The Dada movement (including Duchamp as an associate) continued with the appropriation of everyday objects. Dada works featured deliberate irrationality and the rejection of the prevailing standards of art. Kurt Schwitters, who produced art at the same time as the Dadaists, shows a similar sense of the bizarre in his "merz" works. He constructed these from found objects,[citation needed] and they took the form of large constructions that later generations would call installations.
The Surrealists, coming after the Dada movement, also incorporated the use of 'found objects' such as Méret Oppenheim's Object (Luncheon in Fur) (1936). These objects took on new meaning when combined with other unlikely and unsettling objects.
In 1938 Joseph Cornell produced what might be considered the first work of film appropriation[citation needed] in his randomly cut and reconstructed film 'Rose Hobart'.
In the 1950s Robert Rauschenberg used what he dubbed "combines", literally combining readymade objects such as tires or beds, painting, silk-screens, collage, and photography. Similarly, Jasper Johns, working at the same time as Rauschenberg, incorporated found objects into his work.
The Fluxus art movement also utilised appropriation:[citation needed] its members blended different artistic disciplines including visual art, music, and literature. Throughout the 1960s and 1970s they staged "action" events and produced sculptural works featuring unconventional materials.
Along with artists such as Roy Lichtenstein and Claes Oldenburg, Andy Warhol appropriated images[citation needed] from commercial art and popular culture as well as the techniques of these industries. Often called "pop artists", they saw mass popular culture as the main vernacular culture, shared by all irrespective of education. These artists fully engaged with the ephemera produced from this mass-produced culture, embracing expendability and distancing themselves from the evidence of an artist's hand.
In 1958 Bruce Conner produced the influential 'A Movie' in which he recombined existing film clips. In 1958 Raphael Montanez Ortiz produced "Cowboy and Indian Film', a seminal appropriation film work.[citation needed]
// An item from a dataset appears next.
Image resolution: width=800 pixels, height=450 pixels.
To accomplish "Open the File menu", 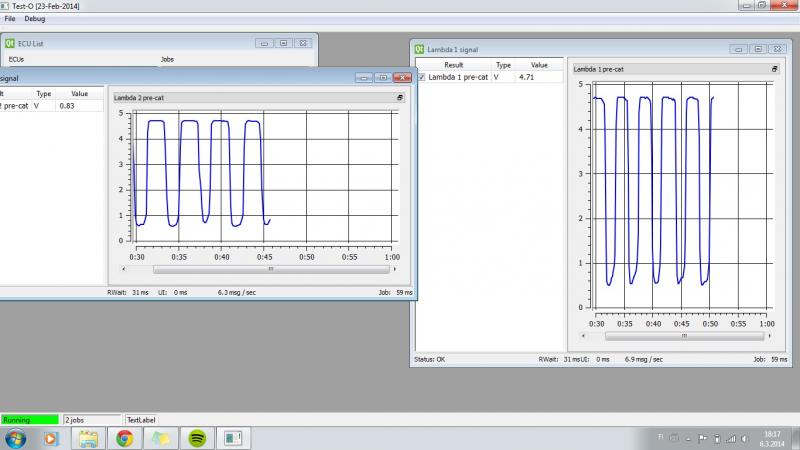I will [x=10, y=19].
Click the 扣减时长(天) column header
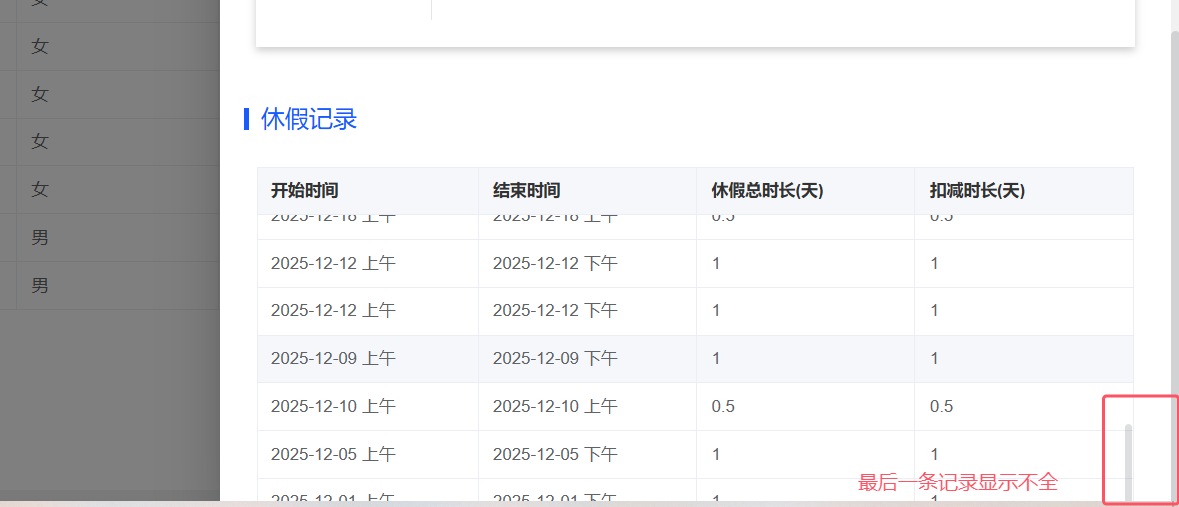 tap(977, 191)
In the late 1970s Dara Birnbaum was working with appropriation to produce feminist works of art.[citation needed] In 1978-79 she produced one of the first video appropriations. 'Technology, Transformation : Wonder Woman' utilised video clips from the Wonder Woman television series.
The term appropriation art was in common use in the 1980s with artists such as Sherrie Levine, who addressed the act of appropriating itself as a theme in art.[citation needed] Levine often quotes entire works in her own work, for example photographing photographs of Walker Evans. Challenging ideas of originality, drawing attention to relations between power, gender and creativity, consumerism and commodity value, the social sources and uses of art, Levine plays with the theme of "almost same".
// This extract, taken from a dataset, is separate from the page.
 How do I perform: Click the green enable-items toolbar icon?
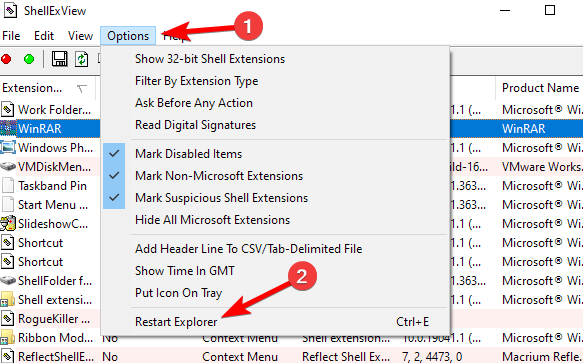(x=29, y=59)
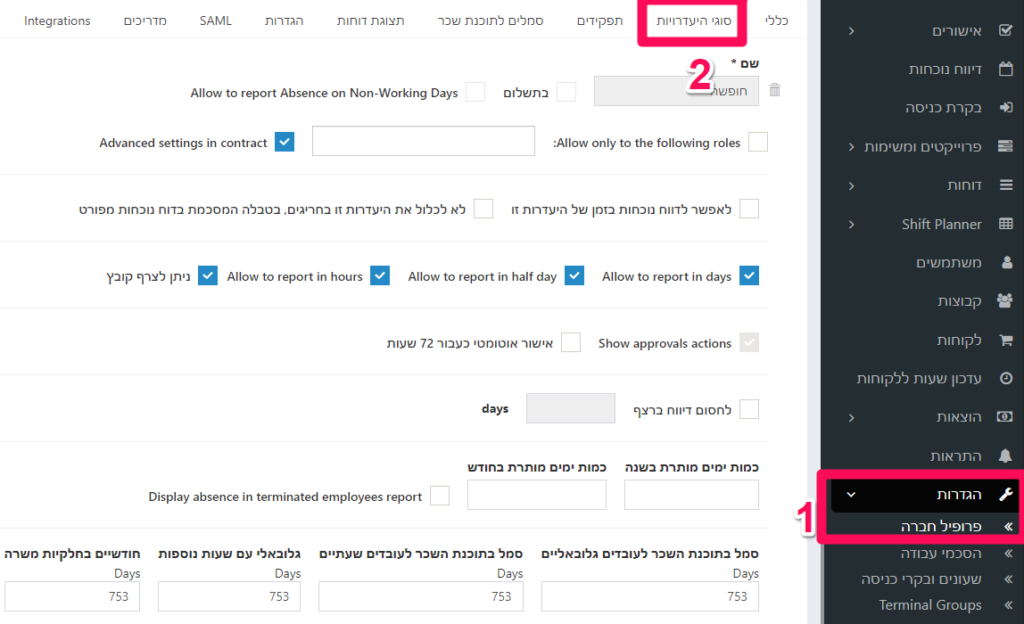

During the 1970s and 1980s Richard Prince re-photographed advertisements such as for Marlboro cigarettes or photo-journalism shots. His work takes anonymous and ubiquitous cigarette billboard advertising campaigns, elevates the status and focusses our gaze on the images.
Appropriation artists comment on all aspects of culture and society. Joseph Kosuth appropriated images to engage with philosophy and epistemological theory. Other artists working with appropriation during this time with included Jeff Koons, Barbara Kruger, Greg Colson, and Malcolm Morley.[citation needed]
In the 1990s artists continued to produce appropriation art, using it as a medium to address theories and social issues, rather than focussing on the works themselves. Damian Loeb used film and cinema to comment on themes of simulacrum and reality. Other high-profile artists working at this time included Christian Marclay, Deborah Kass, Damien Hirst[dubious ] and Genco Gulan.[9]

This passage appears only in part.